At the beginning of last week, I was so pumped about the coming school year. I had an amazing co-teacher that I had spent the summer with, I had an awesome teaching-team that we had planned and created, I got to go back to my pre-k classroom and see my kiddos, I was packing up stuff and getting ready to move to the new building…and then it all came crashing down.
My site director came into my coworkers room and asked if we could all chat. She told us to sit down. That can’t be good right? It wasn’t. She told us that the agency had made a decision to split the co-teaching teams and move the year 1 teachers to a different building to lead teach with a teacher assistant and we would be doing the same, but in our building. This doesn’t seem like huge news, except that it was. These girls had been spending the summer knowing they were teaching with us. We had spent the summer creating a teaching plan that could only be implemented with 4 lead teachers. The reason behind these changes do not make a ton of sense, and really sets us up for failure. Although most pre-k teachers within TFA use the lead teacher/teacher assistant model, at my agency that is difficult. There is more paperwork, more requirements, extra meetings, and plenty more accountability than most public school systems. It is much more difficult to do all of this paperwork by yourself.
So, I have spent the last week contemplating, trying to figure out the best approach, complaining about the changes, being angry…all of these things were therapeutic.
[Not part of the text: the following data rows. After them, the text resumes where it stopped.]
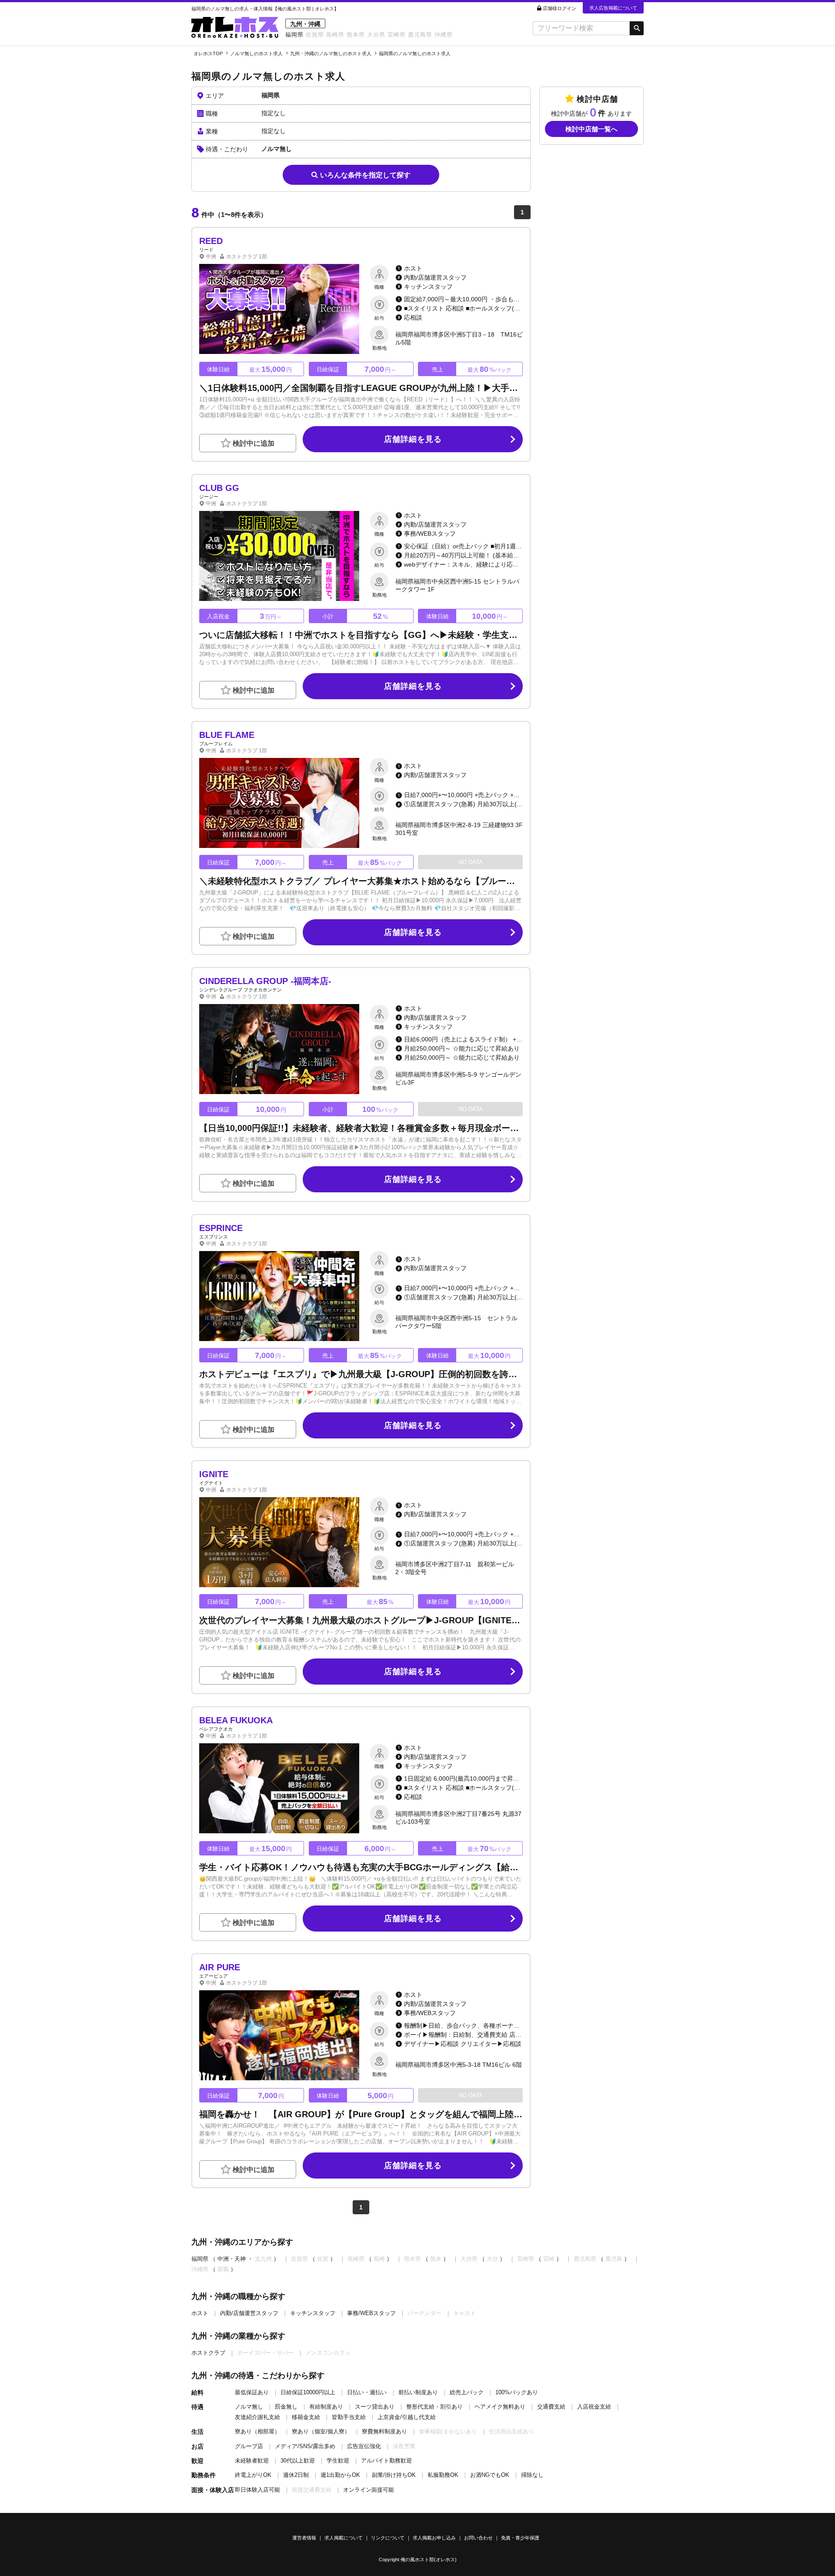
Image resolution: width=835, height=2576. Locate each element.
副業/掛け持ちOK (394, 2475)
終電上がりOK (253, 2475)
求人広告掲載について (613, 7)
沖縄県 (443, 34)
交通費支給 (551, 2406)
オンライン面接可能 (368, 2489)
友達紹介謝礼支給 (257, 2417)
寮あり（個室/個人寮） (321, 2431)
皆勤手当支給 (349, 2417)
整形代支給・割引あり (434, 2406)
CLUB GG (219, 488)
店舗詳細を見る (413, 439)
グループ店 (249, 2446)
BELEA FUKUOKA (236, 1720)
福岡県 (294, 34)
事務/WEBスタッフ (371, 2313)
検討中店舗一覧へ (591, 129)
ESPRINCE (221, 1228)
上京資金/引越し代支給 (406, 2417)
I needed to be angry and frustrated. I needed to cry to my MTLD about things not working out the way I had planned. I needed to feel the failure set in.
I have had a week to do those things. Now, I am ready to come out of the cave, wash my face, and start over. I need to be OKAY for my students. I need to move on for my own sanity. I need to be strong for the year 1 girls. I need to be strong for my new teacher assistant. I have to suck it up, and figure it out, and quick, school starts in a week and a half. There is no more time to be upset…there isn’t anymore time to complain. I have work to do.
So, here I am reflecting on my last year teaching and what I need to do in order to start the school year successfully. I have a tough class this year and I can’t afford to be weak and fail. I must be a strong and dedicated teacher to my kiddos.
This year will definitely be different, it will be tough, it will be challenging, BUT I know I can do it. I don’t have any other choice. The kiddos need me, and I know I need them.